I want to setup a "layered" filesystem where reads are cached on tmpfs but writes safely go through to the SSD. I want files (or blocks) that haven't been read lately on the SSD to then be written back to a HDD using a compressed FS or block layer.

So basically reads: - Check tmpfs - Check SSD - Check HD

And writes: - Straight to SSD (for safety), then tmpfs (for speed)

And periodically, or when space gets low: - Move least frequently accessed files down one layer.

I've seen a few projects of interest. CacheFS, cachefsd, bcache seem pretty close but I'm having trouble determining which are practical. bcache seems a little risky (early adoption), cachefs seems tied to specific network filesystems.

There are "union" projects unionfs and aufs that let you mount filesystems over each other (USB device over a DVD usually) but both are distributed as a patch and I get the impression this sort of "transparent" mounting was going to become a kernel feature rather than a FS.

I know the kernel has a built-in disk cache but it doesn't seem to work well with compiling. I see a 20x speed improvement when I move my source files to tmpfs. I think it's because the standard buffers are dedicated to a specific process and compiling creates and destroys thousands of processes during a build (just guessing there). It looks like I really want those files precached.

I've read tmpfs can use virtual memory.
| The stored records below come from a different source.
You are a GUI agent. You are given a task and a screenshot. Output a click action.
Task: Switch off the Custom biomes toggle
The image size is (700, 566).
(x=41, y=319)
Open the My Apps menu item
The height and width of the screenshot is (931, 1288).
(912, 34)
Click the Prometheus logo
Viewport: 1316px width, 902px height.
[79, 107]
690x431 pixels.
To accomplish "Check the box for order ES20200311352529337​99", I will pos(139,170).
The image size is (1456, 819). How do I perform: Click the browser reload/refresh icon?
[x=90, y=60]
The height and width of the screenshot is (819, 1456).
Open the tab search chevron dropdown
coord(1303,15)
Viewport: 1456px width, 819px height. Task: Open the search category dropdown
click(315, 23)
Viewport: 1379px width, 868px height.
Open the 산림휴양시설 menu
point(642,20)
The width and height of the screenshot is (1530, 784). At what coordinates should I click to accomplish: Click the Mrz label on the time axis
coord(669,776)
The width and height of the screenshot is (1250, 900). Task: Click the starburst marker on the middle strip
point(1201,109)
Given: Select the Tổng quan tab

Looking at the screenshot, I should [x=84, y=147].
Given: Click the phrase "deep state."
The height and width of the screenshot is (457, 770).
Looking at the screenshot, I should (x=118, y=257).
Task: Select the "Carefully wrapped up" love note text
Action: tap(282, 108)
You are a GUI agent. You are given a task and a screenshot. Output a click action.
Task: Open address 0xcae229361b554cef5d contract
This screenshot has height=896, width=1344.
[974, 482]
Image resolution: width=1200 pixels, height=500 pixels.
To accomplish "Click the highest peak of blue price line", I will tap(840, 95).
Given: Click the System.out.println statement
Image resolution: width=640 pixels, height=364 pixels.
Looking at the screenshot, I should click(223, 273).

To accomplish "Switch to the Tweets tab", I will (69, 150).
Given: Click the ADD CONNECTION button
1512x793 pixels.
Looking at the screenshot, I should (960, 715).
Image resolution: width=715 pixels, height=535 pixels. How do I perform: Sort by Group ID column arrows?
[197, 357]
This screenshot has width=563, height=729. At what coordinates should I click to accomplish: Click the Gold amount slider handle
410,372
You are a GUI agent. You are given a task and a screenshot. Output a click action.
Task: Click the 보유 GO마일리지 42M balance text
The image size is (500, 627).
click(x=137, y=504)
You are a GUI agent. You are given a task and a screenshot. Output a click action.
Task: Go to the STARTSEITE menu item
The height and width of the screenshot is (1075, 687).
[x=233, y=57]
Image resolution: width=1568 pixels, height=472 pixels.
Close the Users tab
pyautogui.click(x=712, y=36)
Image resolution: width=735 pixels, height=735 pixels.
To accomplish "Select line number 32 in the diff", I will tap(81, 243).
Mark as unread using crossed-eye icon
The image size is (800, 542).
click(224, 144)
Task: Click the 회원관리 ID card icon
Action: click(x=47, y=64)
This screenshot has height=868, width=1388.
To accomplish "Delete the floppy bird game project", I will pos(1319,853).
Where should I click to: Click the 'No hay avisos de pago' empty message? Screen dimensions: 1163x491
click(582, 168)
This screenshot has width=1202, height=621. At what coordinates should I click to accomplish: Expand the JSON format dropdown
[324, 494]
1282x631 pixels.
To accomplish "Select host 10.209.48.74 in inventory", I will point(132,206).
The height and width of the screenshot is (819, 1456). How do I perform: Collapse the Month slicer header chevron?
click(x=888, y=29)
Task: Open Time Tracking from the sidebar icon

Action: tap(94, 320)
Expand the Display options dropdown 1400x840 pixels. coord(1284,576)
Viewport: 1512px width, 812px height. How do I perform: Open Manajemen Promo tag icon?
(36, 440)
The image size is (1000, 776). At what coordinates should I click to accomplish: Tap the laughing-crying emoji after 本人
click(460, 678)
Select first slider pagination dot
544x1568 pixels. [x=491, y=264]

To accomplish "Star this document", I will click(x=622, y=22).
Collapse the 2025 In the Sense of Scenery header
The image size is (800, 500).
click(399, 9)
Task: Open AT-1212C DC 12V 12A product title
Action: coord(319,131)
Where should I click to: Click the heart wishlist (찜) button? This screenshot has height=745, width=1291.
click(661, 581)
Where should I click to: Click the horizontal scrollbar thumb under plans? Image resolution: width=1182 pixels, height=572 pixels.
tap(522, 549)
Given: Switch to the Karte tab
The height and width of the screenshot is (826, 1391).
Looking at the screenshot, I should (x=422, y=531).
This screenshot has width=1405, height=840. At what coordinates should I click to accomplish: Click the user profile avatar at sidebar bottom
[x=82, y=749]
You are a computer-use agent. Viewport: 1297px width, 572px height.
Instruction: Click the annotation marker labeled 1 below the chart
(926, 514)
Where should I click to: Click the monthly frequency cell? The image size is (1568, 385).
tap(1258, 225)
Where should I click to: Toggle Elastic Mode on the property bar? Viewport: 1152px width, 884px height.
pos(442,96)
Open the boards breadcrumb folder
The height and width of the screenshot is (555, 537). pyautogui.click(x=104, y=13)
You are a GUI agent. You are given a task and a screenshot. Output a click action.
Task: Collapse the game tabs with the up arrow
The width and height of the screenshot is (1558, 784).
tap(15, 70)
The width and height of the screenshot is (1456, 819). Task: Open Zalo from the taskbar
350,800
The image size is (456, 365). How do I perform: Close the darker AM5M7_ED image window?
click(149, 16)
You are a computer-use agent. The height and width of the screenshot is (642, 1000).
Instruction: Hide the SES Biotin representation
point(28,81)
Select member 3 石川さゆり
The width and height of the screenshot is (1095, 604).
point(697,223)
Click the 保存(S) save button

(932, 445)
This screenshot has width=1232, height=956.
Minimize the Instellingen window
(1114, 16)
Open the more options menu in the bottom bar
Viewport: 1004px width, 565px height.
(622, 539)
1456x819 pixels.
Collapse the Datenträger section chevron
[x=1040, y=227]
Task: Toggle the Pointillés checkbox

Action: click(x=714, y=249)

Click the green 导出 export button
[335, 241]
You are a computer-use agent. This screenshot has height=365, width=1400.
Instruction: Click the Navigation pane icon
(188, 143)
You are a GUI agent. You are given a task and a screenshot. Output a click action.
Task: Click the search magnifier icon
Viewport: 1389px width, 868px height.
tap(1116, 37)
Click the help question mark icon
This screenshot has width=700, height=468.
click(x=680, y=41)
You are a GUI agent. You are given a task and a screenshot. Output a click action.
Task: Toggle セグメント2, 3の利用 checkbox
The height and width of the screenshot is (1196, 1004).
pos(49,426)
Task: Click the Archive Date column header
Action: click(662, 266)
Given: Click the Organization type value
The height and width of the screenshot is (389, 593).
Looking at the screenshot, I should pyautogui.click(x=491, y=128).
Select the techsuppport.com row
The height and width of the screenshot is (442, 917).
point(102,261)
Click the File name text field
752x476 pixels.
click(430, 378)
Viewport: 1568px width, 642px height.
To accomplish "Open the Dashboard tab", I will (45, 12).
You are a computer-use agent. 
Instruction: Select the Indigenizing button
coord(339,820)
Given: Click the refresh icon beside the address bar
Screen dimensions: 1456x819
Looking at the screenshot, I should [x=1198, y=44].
In that case is it practical to create a giant tmpfs with swap on the SSD?

I don't need to boot off the resulting layered filesystem. I can load grub, kernel and initrd from elsewhere if needed.

So that's the background. The question has several components I guess:

  • Recommended FS and/or block layer for the SSD and compressed HDD.
  • Recommended mkfs parameters (block size, options etc...)
  • Recommended cache/mount technology to bind the layers transparently
  • Required mount parameters
  • Required kernel options / patches, etc..


Posted 2010-10-17T03:26:35.653

Reputation: 282



Right now there is nothing production level to do this.

Here are the two options I would consider though:

  • bcache is a kernel patch to use an SSD as a cache for random reads and writes. It can be used with any filesystem.
  • KQInfotech has a closed beta of natvie ZFS 2 for linux. The general availability date was supposed to be in early December 2010, but it was pushed back to January 5th and once again to January 14th.

I have not used either of those options on Linux. I have used ZFS on OpenSolaris and FreeBSD though.

Jeff Strunk

Posted 2010-10-17T03:26:35.653

Reputation: 331